As a last resort, we can seek off-the-record assistance, but we must be mindful of the risks. When working on a skunkworks project for my company, I had no resources available for building reports to surface analytics data for strategic decision-making and creating status reports for the executive team. However, I had a friend in my small office who was a PowerBI expert on our company’s central data team. I knew from our water cooler conversations that he regularly had to sit around waiting for large data sets to load. Thanks to the rapport I had built with him, he was happy to use his downtime to build a set of autosyncing PowerBI reports for me that gave me what I needed. If we employ this strategy, though, we need to be careful about not asking for so much that it interferes with their other committed work.
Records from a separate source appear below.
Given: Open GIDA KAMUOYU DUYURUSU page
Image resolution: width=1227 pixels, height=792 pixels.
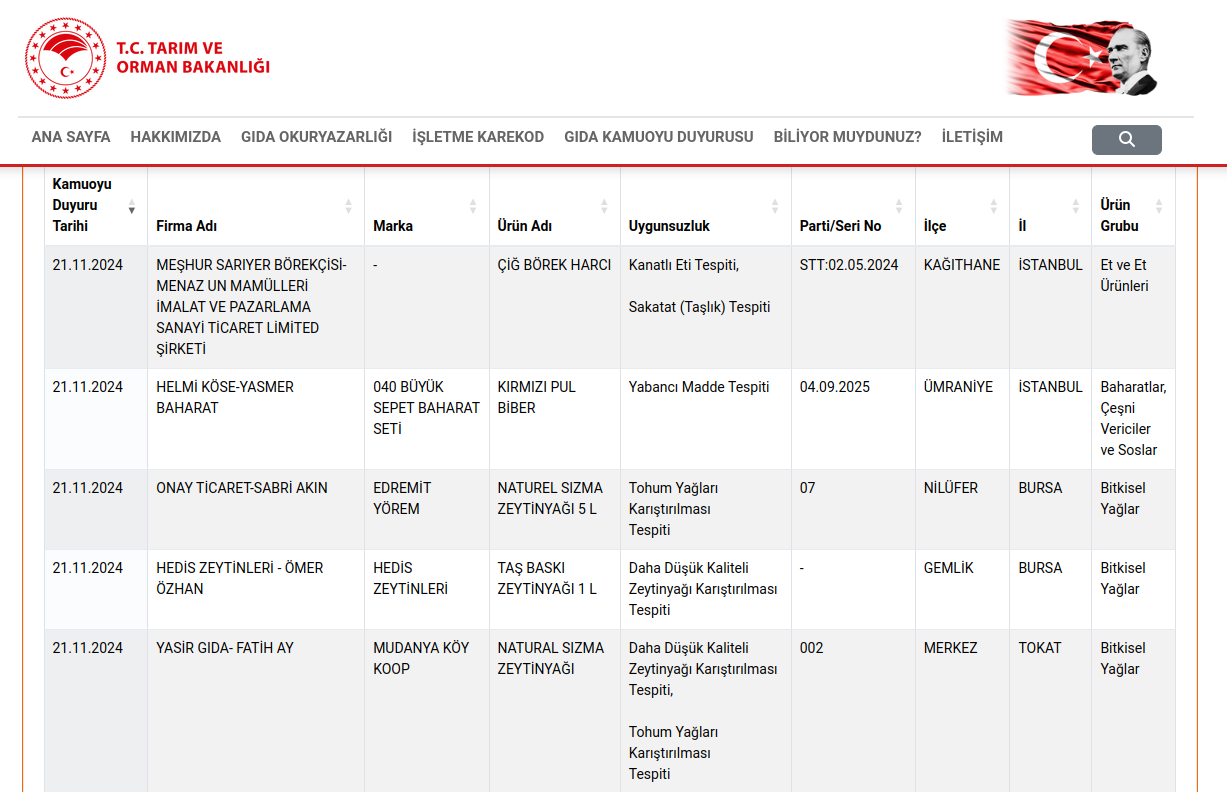Looking at the screenshot, I should point(658,137).
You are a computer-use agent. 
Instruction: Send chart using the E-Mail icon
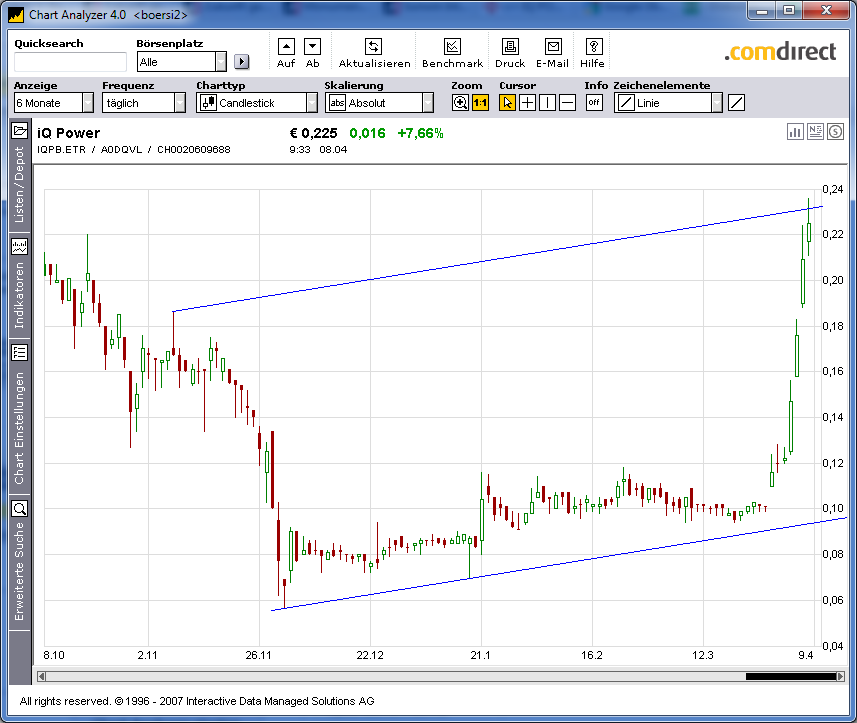pyautogui.click(x=552, y=47)
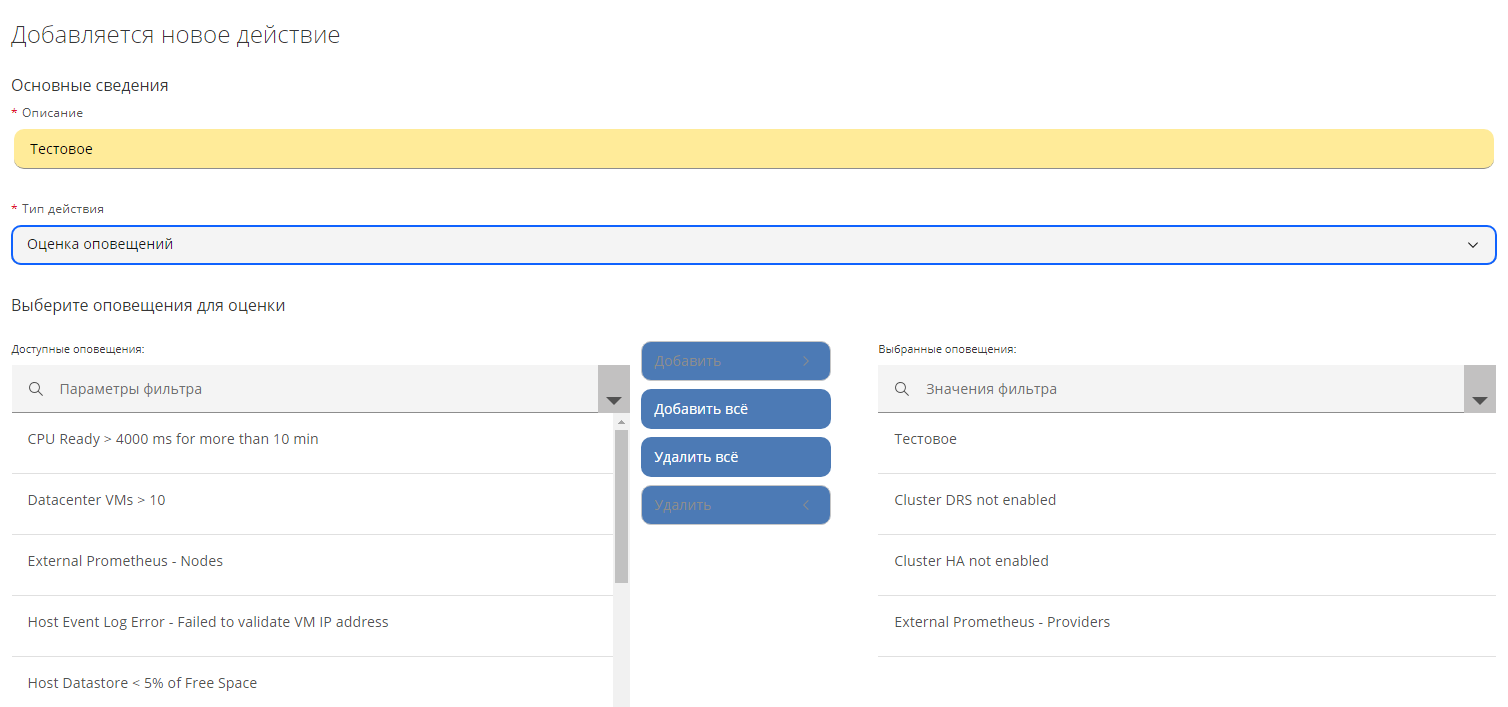Click the available notifications list scrollbar
The height and width of the screenshot is (707, 1508).
point(621,506)
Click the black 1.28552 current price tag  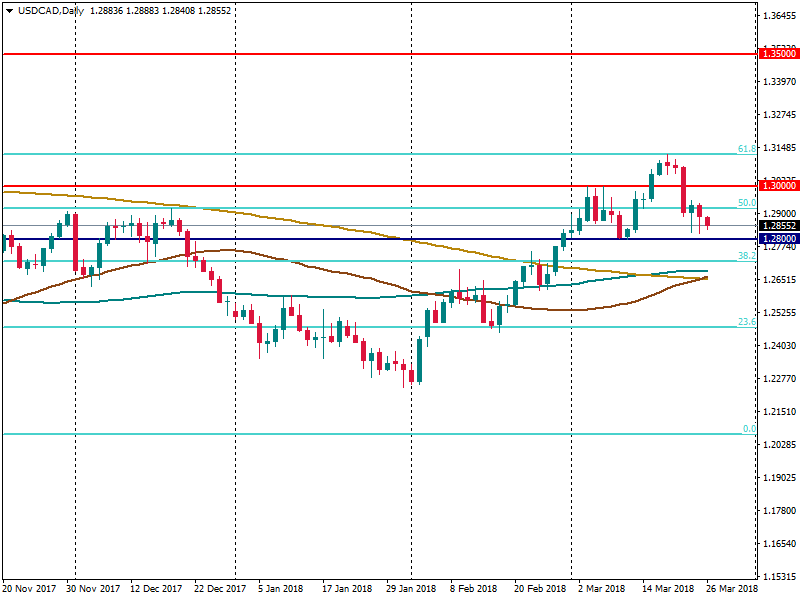[779, 226]

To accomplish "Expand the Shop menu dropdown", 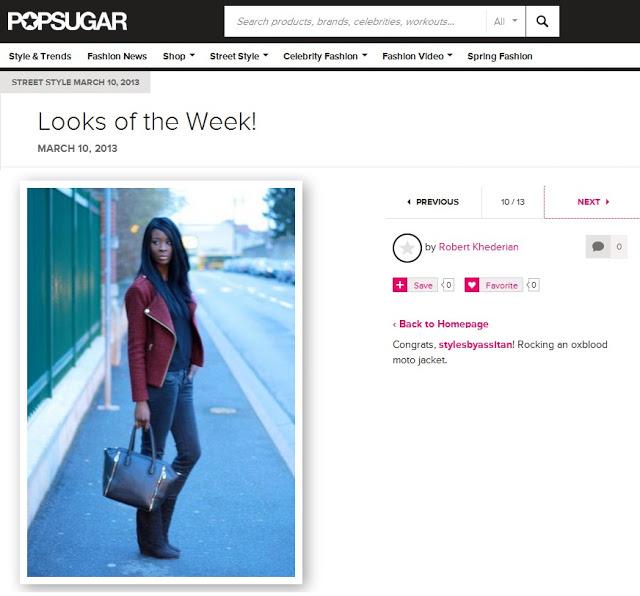I will (x=179, y=56).
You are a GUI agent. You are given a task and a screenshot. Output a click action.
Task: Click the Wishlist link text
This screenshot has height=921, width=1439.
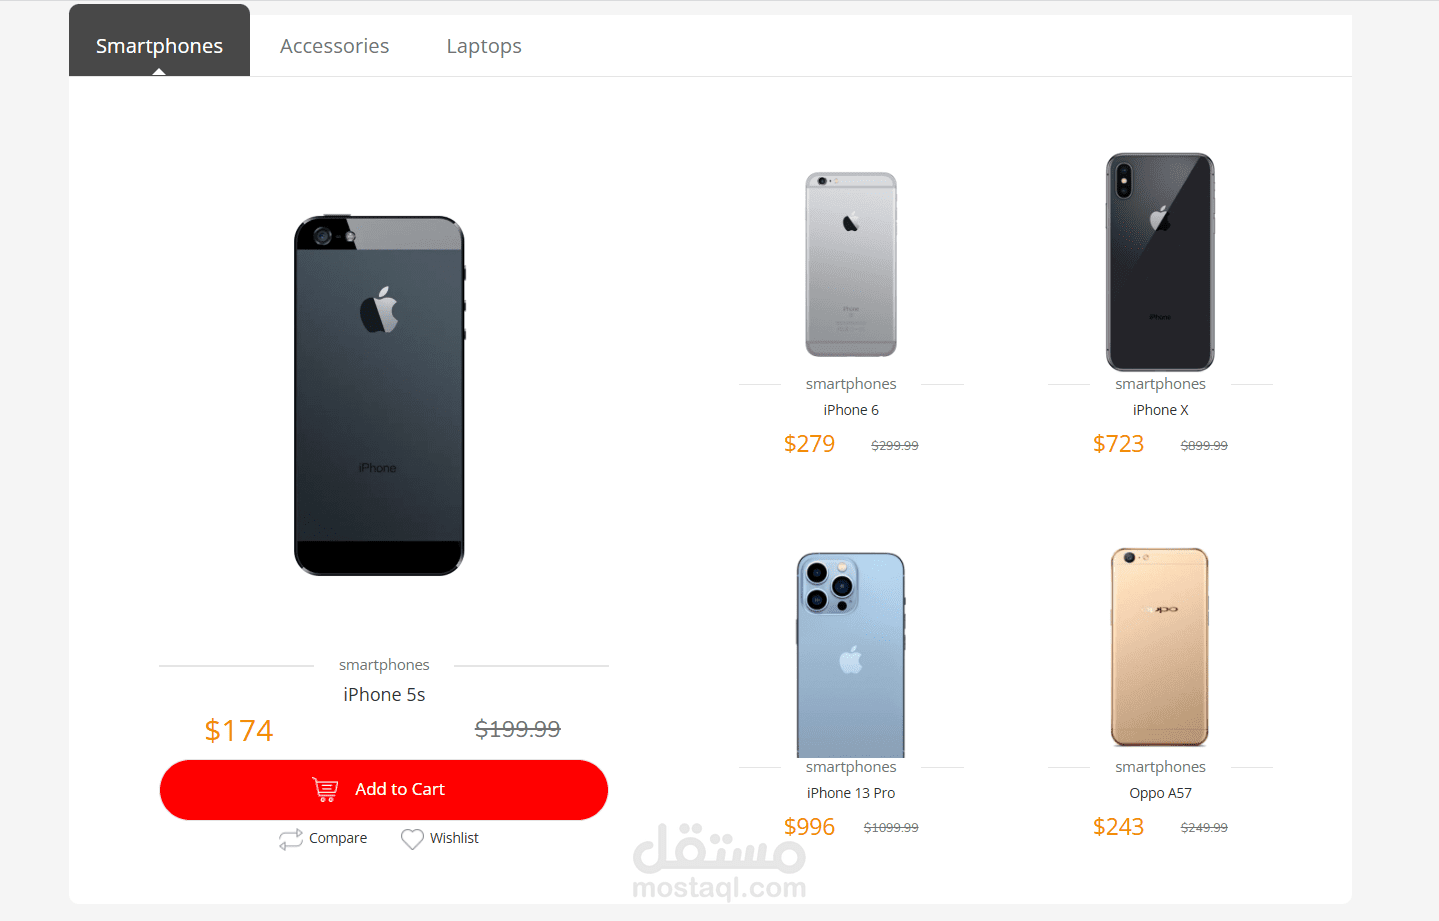coord(454,838)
If their work suffers because they’re doing a side project for us, we could lose credibility with the department head, making it more difficult to work together on future initiatives.


Final Thoughts…

Securing stakeholder buy-in is a critical part of executing a successful product vision and roadmap, and it’s about more than just getting a green light. It’s about building a coalition of supporters who believe in our vision and are ready to help make it a reality. By understanding their goals, demonstrating thorough preparation, and clearly communicating the benefits, we can turn approval into active support and drive our product success forward. When we succeed at building a coalition around a launch plan that produces better success, it provides a tailwind for future launch planning, reflecting gains in team morale, leadership confidence, and overall momentum. This momentum helps achieve immediate objectives, and also lays a strong foundation for continued growth and innovation. With that momentum in place, our entire team is aligned and motivated for upcoming challenges and opportunities.